落ち着いてなどいられなかった。「適当にくつろいでおいて」とはなんなんだ、出来るわけなどないことをさも簡単でしょう?という顔で言われても無理に決まっている。無理だ、無理。足早に鳴るこの心の臓を抑えられるわけがない。
「チナミくん?突っ立ってどうしたの?」
「……いま座る」
オレの様子など知らぬ顔でゆきがもどってきた。菓子はいらんといったのにその手には菓子や茶を乗せたお盆が。
「はい。お口に合うかわからないけど、よかったら」
「あ、あぁ。わざわざすまない」
「どういたしまして」
他愛ない話をする、たったそれだけのことのはずなのに挙動不審になる。だが防ぐためには目をつむるしか道がなかった。どこに焦点を合わせればよいのかわからない。ゆきを見るのも部屋を見るのも、いけないことに思えて仕方なかった。話している内容も耳に入ってこない。もしくは通り抜けていく。

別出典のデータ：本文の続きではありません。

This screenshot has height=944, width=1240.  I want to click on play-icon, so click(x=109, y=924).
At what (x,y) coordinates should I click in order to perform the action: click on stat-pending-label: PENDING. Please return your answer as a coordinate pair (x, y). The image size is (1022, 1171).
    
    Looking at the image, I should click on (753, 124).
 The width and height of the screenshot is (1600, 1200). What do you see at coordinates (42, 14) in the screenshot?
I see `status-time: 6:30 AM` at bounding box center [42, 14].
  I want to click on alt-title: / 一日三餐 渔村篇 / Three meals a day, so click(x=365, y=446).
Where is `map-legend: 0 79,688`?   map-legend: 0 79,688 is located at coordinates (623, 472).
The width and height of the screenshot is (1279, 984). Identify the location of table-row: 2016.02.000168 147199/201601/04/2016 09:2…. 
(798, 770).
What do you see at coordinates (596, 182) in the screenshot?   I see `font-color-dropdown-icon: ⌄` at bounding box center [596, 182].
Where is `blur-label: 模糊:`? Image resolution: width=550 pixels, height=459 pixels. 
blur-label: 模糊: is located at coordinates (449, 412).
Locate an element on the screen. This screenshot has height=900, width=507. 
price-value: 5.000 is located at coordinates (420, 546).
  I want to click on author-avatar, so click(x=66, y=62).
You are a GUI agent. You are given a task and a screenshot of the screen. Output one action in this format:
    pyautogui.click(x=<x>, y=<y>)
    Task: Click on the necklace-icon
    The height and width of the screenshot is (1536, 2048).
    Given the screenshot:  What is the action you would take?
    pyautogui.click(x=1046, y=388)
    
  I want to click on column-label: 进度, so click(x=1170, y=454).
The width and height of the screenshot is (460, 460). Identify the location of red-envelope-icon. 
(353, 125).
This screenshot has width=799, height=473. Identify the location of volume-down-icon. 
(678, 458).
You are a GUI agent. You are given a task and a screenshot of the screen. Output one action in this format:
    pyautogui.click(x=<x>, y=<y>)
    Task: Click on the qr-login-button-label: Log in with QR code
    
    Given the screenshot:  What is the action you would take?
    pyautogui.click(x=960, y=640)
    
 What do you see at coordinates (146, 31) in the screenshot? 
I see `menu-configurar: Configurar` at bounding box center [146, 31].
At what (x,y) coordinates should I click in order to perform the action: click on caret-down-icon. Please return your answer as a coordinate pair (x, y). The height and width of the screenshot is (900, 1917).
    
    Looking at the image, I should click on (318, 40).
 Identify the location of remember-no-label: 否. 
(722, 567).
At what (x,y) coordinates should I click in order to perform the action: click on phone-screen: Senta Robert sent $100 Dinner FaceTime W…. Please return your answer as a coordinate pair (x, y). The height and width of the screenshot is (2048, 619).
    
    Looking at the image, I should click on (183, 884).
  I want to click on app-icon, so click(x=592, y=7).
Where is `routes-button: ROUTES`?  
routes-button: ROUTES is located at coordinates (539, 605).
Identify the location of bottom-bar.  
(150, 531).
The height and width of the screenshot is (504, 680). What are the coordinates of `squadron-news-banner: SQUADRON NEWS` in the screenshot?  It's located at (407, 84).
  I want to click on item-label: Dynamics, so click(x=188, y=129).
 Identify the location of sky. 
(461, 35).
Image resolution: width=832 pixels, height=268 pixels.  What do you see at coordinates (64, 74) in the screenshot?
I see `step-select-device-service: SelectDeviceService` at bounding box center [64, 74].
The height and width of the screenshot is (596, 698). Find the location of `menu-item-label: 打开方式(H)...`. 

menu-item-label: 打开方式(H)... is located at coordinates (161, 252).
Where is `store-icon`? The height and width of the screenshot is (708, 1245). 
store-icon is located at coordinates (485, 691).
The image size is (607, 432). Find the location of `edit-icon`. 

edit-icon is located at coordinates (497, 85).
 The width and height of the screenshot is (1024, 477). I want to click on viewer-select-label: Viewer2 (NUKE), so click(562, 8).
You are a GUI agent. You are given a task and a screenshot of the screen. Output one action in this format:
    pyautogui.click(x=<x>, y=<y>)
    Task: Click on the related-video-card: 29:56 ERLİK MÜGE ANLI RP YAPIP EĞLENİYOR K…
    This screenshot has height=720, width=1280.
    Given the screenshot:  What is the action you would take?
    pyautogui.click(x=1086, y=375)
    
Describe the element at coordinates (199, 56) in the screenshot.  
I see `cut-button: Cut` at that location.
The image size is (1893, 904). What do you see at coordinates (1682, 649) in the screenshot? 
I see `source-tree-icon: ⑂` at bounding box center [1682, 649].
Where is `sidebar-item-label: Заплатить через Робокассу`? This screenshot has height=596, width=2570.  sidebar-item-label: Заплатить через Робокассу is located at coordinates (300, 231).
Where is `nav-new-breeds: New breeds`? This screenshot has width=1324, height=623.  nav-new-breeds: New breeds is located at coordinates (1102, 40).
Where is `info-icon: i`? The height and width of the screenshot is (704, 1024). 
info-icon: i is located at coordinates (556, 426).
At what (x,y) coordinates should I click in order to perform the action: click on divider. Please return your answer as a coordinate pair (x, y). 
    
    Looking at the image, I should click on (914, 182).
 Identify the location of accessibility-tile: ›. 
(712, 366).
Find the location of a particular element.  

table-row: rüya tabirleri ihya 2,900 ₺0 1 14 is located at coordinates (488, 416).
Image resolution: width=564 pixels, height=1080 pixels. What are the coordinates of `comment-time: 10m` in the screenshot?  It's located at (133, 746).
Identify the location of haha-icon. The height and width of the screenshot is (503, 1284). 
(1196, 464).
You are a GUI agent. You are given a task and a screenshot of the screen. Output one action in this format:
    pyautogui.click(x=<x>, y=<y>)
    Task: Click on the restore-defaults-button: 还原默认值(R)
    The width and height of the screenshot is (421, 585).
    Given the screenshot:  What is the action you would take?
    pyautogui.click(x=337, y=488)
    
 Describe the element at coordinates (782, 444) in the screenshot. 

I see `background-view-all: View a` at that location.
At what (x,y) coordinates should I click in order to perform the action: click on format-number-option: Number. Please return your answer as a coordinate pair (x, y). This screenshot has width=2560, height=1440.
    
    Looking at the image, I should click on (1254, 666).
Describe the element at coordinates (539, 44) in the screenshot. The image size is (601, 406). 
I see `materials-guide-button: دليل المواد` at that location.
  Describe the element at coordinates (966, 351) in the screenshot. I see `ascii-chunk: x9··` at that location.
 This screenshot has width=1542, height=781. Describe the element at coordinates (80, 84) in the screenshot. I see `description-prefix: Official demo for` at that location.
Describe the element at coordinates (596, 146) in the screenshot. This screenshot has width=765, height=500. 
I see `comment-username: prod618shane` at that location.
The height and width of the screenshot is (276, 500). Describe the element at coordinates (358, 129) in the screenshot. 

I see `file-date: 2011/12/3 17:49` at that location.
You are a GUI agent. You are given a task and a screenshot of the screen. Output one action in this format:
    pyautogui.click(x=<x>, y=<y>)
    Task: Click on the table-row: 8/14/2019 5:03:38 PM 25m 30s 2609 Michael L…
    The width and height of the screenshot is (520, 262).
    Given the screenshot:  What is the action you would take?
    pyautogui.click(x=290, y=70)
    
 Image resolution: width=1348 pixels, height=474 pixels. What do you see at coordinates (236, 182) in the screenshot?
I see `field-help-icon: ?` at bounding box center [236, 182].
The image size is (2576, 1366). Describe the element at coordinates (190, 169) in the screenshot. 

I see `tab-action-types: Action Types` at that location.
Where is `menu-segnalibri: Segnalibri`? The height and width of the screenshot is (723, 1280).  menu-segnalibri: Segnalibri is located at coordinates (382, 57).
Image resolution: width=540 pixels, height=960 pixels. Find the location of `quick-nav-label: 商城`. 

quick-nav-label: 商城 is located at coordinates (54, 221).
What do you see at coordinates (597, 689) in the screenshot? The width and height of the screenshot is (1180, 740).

時折ゆきが「大丈夫?」と聞いてくるんだ、オレがおかしいのはバレているはず。それなのにゆきが話をやめないのはオレに気を使っているのだろうか。何をやっているんだと思いながらもやはり緊張を消せず顔も見れない。何をしにきたというのだ、オレは。
ふと、会話が止まった。当たり前だ。片方がしゃべり続けていてももう片方が上の空で相槌しか返さなければ続くものも続かない。わかっているのに、オレが止めてしまった。
「チナミくん」
手を伸ばされる。反応を返す前にそれは頬に触れた。
「今日は難しい顔ばっかしてるね」
「……っ…」
何も言えない。
「知ってる?わたしも緊張、してるんだよ」
まさか。言おうとした刹那オレは言葉を失った。音など何も聞こえなかった。自分の鼓動ですら。ただ、彼女がやわらかな笑みを称えたまま手を広げたことだけ、目に焼き付いた。